Fruit trees on Inari must adopt a different survival strategy from those on earth. The digestive enzymes in a full-absorption system would break apart and destroy the seeds of most earth fruit, and the seeds of non-fruiting plants are rarely safe. In a typical Inari fruit seed, the embryo is protected by two additional layers outside the normal seed coat; a thick coat that is slowly worn away inside an animal’s stomach, and only fails hours after the rest of the fruit is gone, and inside that a toxic layer which induces regurgitation of the seeds.
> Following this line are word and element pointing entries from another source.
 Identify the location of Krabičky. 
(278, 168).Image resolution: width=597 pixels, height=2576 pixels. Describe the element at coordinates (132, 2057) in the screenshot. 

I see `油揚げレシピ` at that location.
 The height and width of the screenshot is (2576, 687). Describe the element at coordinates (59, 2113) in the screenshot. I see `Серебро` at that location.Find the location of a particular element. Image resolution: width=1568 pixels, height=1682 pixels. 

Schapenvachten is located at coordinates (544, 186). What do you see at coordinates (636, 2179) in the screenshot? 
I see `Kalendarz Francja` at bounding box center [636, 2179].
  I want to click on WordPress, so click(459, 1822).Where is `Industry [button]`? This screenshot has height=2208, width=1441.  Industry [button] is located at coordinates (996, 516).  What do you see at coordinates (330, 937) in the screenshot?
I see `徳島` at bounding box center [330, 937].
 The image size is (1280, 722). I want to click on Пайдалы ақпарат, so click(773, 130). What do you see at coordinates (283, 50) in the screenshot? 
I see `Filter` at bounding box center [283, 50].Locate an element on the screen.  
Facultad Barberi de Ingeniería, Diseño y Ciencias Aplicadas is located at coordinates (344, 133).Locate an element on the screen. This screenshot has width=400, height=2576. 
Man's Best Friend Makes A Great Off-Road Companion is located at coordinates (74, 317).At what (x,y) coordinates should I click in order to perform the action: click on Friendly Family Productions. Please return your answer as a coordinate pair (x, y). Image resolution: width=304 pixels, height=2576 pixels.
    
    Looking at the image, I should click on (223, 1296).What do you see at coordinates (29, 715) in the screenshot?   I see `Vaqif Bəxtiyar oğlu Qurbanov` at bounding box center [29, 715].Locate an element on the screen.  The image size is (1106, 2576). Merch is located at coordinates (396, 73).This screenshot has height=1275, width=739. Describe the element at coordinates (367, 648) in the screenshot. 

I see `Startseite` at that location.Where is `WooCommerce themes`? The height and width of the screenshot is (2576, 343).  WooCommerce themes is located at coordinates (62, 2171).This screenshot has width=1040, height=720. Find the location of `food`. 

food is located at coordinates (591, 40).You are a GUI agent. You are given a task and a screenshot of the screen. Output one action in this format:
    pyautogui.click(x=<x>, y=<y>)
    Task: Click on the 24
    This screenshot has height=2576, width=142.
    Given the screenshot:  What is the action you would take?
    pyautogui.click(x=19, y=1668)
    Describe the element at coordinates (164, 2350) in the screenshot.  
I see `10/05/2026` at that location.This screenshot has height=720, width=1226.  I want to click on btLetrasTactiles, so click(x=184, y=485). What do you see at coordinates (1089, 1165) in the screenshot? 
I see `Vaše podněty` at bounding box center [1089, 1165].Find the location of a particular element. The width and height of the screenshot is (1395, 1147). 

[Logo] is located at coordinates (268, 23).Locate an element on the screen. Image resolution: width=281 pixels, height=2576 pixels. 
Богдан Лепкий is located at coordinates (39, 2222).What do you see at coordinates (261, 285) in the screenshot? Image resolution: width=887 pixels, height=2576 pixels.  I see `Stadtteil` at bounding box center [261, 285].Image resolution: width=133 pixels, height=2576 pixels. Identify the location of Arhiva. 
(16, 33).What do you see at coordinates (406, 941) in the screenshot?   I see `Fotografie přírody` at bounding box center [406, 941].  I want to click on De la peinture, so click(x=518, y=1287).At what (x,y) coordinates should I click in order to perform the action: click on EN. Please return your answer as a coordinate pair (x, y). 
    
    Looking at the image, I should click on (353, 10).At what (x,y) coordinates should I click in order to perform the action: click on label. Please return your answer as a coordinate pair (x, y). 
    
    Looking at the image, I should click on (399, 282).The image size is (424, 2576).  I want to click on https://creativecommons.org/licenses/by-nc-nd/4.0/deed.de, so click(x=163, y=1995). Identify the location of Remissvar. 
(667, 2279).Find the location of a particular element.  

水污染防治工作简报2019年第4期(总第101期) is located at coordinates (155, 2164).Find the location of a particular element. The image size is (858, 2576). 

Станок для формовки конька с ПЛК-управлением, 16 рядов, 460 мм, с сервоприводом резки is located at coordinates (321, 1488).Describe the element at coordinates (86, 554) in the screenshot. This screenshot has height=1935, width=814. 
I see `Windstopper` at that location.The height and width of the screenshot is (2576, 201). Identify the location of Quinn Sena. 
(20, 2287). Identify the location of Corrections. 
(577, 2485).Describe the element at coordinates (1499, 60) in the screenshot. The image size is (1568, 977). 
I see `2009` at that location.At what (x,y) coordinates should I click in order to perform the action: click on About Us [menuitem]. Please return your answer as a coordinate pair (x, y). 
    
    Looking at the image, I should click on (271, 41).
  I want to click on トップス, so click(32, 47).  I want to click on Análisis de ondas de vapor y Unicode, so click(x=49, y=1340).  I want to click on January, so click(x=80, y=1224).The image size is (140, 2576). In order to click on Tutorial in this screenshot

In some fruit eaters, seeds simply accumulate in the stomach over the course of a day or night, or even over weeks, and are regurgitated before the animal’s feeding cycle resumes. Even so, seeds frequently have small cracks which allow their destruction. Nevertheless, fruit is a common food source for animals in Inari’s rainforest canopy. Fruit-eaters are common, and any one tree will become depleted, forcing the herbivores to move on, often carrying seeds nearly a mile. Fruit that falls to the ground is a perfect food for animals on the forest floor; not just butterflies eat it; scavenging arthropods, rodents, some avians, and ungulate mammals will all come for their shares. The forest floor and understory have relatively little vegetation, but shade tolerant shrubs and vines can still thrive, and in areas where the trees are a little less dense, form a jungle of dense undergrowth. Fungi are also common, but the probing roots of the trees themselves show similar behavior, growing over and through carcasses and digesting them.